··· Study material

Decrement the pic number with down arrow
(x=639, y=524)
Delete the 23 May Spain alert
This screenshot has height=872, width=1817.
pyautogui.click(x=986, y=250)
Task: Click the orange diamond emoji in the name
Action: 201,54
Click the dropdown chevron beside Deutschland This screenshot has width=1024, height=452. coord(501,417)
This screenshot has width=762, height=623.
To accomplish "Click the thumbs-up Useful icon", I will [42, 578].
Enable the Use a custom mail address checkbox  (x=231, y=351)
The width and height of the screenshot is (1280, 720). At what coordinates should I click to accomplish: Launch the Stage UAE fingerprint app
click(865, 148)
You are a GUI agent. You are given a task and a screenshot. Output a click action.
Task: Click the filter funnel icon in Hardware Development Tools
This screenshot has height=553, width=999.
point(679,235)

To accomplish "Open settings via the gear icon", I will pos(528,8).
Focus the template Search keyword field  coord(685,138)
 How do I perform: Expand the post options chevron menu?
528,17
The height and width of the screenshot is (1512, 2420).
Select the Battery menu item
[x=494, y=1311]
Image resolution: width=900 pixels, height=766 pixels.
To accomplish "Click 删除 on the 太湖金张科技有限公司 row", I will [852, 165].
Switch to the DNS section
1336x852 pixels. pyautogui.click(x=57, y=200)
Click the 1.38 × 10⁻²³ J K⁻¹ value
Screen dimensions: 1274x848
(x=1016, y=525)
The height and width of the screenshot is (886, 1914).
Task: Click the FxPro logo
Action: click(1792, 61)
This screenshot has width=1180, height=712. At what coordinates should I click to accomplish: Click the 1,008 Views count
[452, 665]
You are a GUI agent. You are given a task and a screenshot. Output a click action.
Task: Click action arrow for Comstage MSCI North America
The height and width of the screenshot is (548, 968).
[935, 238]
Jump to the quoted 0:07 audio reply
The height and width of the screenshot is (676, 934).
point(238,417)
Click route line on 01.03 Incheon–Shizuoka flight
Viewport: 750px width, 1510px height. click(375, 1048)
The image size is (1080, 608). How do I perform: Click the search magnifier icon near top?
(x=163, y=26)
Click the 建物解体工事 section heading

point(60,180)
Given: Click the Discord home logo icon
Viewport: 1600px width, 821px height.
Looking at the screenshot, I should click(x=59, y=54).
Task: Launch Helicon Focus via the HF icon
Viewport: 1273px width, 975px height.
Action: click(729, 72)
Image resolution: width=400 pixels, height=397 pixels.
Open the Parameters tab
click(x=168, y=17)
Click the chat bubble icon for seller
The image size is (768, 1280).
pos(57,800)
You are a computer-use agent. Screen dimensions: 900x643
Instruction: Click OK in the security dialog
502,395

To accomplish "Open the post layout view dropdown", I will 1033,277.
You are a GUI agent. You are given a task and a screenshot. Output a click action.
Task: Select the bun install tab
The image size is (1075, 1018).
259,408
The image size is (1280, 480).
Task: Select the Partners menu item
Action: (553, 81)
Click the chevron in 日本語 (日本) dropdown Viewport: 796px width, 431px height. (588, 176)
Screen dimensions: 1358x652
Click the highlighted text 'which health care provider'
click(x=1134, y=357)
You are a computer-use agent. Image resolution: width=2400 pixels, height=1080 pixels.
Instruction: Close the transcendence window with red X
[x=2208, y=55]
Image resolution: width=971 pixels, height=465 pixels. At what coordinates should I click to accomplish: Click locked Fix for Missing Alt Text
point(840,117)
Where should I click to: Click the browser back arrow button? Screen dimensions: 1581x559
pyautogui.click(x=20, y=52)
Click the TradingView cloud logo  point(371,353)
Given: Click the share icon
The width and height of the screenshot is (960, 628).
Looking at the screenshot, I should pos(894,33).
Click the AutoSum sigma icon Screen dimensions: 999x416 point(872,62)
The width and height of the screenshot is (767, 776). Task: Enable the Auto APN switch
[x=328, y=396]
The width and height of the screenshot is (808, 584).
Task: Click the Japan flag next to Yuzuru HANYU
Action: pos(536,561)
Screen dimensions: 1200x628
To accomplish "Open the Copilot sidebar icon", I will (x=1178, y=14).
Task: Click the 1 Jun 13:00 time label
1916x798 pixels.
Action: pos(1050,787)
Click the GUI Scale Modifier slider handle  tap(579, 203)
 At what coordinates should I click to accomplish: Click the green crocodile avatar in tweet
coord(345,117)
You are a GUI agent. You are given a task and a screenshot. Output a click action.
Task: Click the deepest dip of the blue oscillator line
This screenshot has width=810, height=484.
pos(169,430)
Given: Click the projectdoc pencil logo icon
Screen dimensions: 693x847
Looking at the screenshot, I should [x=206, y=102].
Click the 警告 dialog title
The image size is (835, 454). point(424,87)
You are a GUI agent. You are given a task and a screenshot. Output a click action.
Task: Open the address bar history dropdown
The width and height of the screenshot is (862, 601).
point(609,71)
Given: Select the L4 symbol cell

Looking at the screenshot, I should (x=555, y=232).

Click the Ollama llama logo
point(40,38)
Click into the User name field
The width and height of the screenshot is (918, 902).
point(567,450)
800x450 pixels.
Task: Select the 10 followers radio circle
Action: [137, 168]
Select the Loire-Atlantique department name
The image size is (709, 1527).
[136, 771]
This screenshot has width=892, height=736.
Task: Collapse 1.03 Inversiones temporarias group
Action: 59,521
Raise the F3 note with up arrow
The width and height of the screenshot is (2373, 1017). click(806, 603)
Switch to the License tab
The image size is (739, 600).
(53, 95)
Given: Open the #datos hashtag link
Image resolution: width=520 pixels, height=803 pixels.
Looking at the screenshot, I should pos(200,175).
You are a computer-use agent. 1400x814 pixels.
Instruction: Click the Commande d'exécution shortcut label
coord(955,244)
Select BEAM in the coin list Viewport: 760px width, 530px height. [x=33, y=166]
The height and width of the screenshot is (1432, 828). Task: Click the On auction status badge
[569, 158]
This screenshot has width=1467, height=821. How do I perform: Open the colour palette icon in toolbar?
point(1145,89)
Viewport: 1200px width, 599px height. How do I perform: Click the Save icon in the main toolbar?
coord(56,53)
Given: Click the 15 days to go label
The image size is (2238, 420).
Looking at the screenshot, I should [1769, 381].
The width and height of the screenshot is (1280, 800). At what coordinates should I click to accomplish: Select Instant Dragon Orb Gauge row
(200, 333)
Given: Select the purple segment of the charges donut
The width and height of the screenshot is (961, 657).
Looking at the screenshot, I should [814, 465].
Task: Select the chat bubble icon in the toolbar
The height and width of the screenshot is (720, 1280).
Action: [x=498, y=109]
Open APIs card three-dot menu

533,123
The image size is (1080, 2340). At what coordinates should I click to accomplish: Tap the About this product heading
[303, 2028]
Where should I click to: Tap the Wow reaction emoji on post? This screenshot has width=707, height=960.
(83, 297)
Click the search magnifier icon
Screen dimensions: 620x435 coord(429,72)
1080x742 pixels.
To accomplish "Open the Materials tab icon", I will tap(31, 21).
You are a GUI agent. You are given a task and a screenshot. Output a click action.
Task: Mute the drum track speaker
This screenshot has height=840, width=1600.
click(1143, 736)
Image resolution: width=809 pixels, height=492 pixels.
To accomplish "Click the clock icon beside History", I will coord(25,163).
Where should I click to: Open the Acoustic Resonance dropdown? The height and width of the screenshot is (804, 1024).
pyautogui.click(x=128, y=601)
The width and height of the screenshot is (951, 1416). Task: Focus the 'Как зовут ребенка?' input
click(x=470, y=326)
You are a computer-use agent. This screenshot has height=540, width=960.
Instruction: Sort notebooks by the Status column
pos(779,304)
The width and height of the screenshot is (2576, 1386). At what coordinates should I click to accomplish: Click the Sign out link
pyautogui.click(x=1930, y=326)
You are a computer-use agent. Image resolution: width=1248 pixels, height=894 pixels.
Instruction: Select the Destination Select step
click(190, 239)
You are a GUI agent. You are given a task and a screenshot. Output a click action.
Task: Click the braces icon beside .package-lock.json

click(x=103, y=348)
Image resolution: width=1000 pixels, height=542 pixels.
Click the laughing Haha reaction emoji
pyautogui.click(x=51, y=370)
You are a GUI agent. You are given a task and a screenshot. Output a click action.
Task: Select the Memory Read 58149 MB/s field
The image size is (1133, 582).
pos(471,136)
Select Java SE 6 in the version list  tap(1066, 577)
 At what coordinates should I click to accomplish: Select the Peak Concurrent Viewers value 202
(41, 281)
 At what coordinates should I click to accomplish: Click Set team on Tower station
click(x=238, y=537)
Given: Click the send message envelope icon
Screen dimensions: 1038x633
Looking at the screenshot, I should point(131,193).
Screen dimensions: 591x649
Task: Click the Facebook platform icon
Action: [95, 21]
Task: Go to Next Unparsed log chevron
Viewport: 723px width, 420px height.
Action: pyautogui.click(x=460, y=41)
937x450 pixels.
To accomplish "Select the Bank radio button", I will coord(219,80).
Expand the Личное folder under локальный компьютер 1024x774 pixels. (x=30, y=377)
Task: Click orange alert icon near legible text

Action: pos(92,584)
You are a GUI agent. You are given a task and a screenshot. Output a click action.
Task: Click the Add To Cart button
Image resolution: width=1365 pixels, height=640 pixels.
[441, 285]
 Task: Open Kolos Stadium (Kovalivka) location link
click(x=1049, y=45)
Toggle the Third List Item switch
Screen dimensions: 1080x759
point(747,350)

······

Reproduce only the lines above, starting at the line with "At what coordinates should I click to accomplish: Click Set" and ending at the line with "Task: Go to Next Unparsed log chevron", exactly as written.

Written solution:
 At what coordinates should I click to accomplish: Click Set team on Tower station
click(x=238, y=537)
Given: Click the send message envelope icon
Screen dimensions: 1038x633
Looking at the screenshot, I should point(131,193).
Screen dimensions: 591x649
Task: Click the Facebook platform icon
Action: [95, 21]
Task: Go to Next Unparsed log chevron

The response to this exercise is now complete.